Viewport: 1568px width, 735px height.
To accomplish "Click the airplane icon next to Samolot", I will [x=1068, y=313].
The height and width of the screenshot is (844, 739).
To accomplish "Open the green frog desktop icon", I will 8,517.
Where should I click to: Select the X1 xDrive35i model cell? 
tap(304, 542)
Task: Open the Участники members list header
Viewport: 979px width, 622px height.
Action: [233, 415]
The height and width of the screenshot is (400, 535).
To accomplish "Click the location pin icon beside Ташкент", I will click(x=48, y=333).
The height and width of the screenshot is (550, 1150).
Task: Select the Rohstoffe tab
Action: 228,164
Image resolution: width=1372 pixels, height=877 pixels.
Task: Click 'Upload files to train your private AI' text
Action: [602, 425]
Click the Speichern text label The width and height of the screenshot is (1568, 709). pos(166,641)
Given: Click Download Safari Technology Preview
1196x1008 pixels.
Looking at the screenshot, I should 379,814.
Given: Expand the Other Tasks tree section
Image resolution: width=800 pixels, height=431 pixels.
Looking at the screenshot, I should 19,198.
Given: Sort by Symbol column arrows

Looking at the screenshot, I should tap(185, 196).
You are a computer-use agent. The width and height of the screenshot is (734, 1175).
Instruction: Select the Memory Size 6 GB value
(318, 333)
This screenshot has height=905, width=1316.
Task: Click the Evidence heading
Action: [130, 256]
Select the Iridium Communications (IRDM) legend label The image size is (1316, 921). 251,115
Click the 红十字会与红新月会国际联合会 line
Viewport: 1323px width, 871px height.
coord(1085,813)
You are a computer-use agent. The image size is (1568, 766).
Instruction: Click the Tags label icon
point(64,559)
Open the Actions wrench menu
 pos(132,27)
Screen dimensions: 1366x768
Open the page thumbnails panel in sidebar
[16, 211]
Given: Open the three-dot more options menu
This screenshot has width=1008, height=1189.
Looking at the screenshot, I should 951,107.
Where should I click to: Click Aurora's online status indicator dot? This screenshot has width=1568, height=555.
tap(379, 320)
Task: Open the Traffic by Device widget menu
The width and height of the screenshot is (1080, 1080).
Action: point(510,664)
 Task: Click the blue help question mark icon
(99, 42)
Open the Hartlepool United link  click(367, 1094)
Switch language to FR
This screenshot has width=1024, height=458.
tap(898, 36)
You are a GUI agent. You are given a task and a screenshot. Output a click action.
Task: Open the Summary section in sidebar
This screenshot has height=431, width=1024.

————————

▶ **Goal of the exercise**
The string "computer" marks the lines to copy; report each of them from the data above.

▶ **Task result**
You are a computer-use agent. The width and height of the screenshot is (734, 1175).
You are a computer-use agent. The image size is (1568, 766).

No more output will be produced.